(Text and element pointing records)

** begin **

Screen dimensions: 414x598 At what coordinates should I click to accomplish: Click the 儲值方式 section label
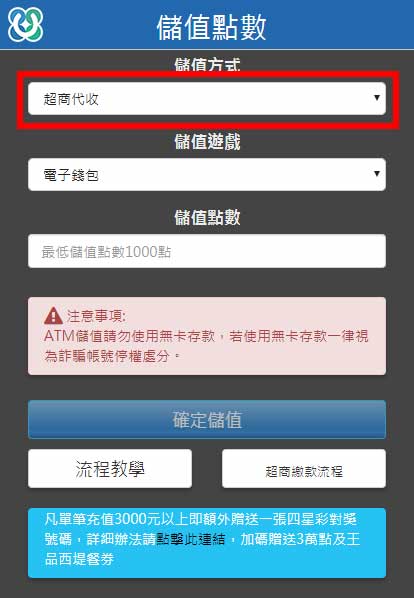click(207, 65)
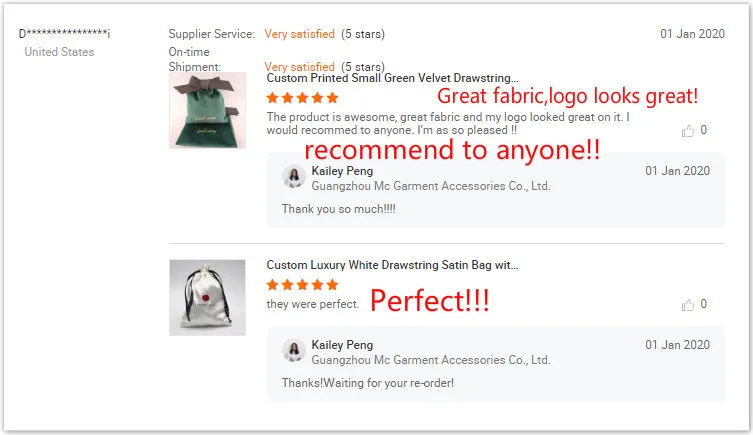The image size is (753, 435).
Task: Click the five-star rating on satin bag review
Action: (x=303, y=285)
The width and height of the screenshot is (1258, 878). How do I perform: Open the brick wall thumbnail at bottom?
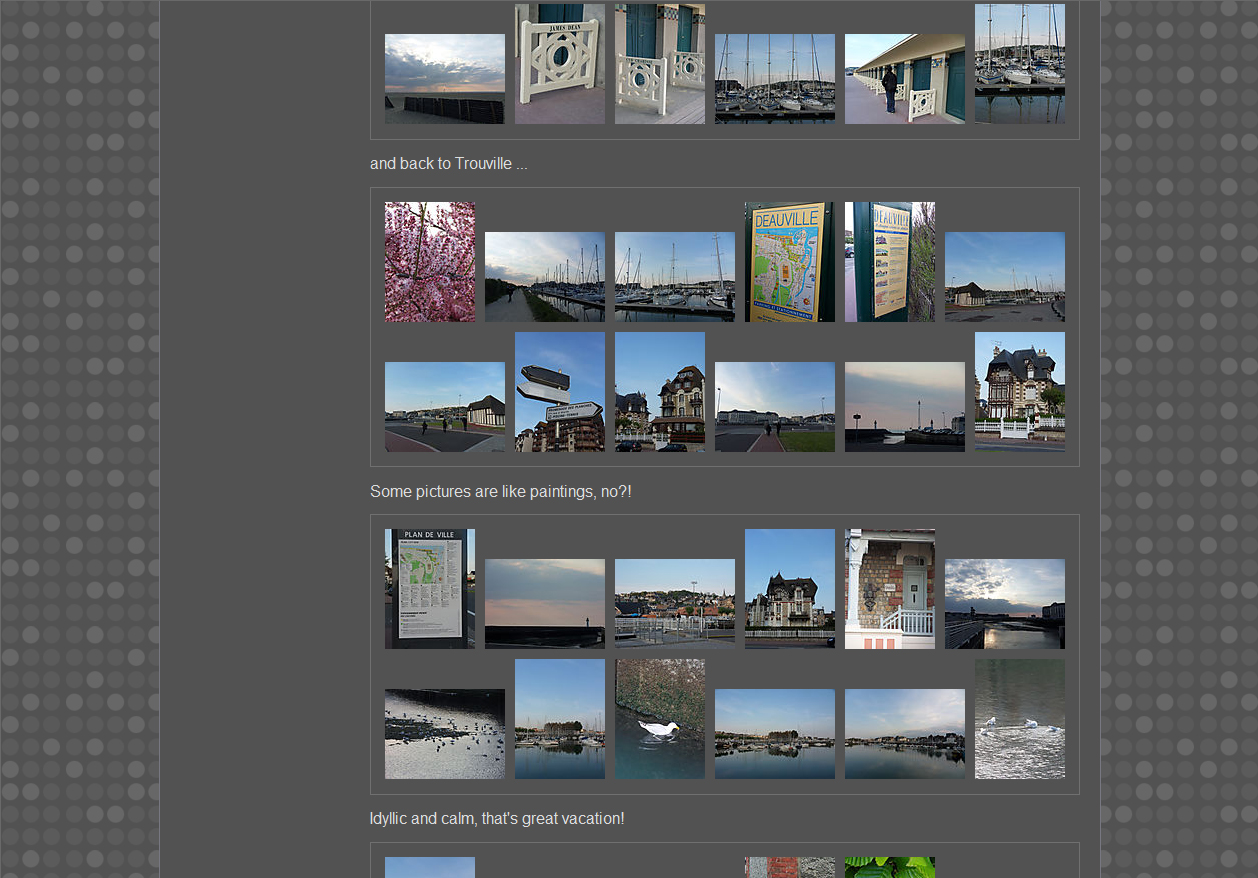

** end **

▶ [Set exercise]:
Output the listing above as a Markdown table with the columns n and Line, giving each nonblank line its own numbered row. Leave the pictures out of the answer.

▶ [Solution to this problem]:
| n | Line |
|---|---|
| 1 | Screen dimensions: 414x598 At what coordinates should I click to accomplish: Click the 儲值方式 section label |
| 2 | click(207, 65) |
| 3 | The image size is (753, 435). |
| 4 | Task: Click the five-star rating on satin bag review |
| 5 | Action: (x=303, y=285) |
| 6 | The width and height of the screenshot is (1258, 878). How do I perform: Open the brick wall thumbnail at bottom? |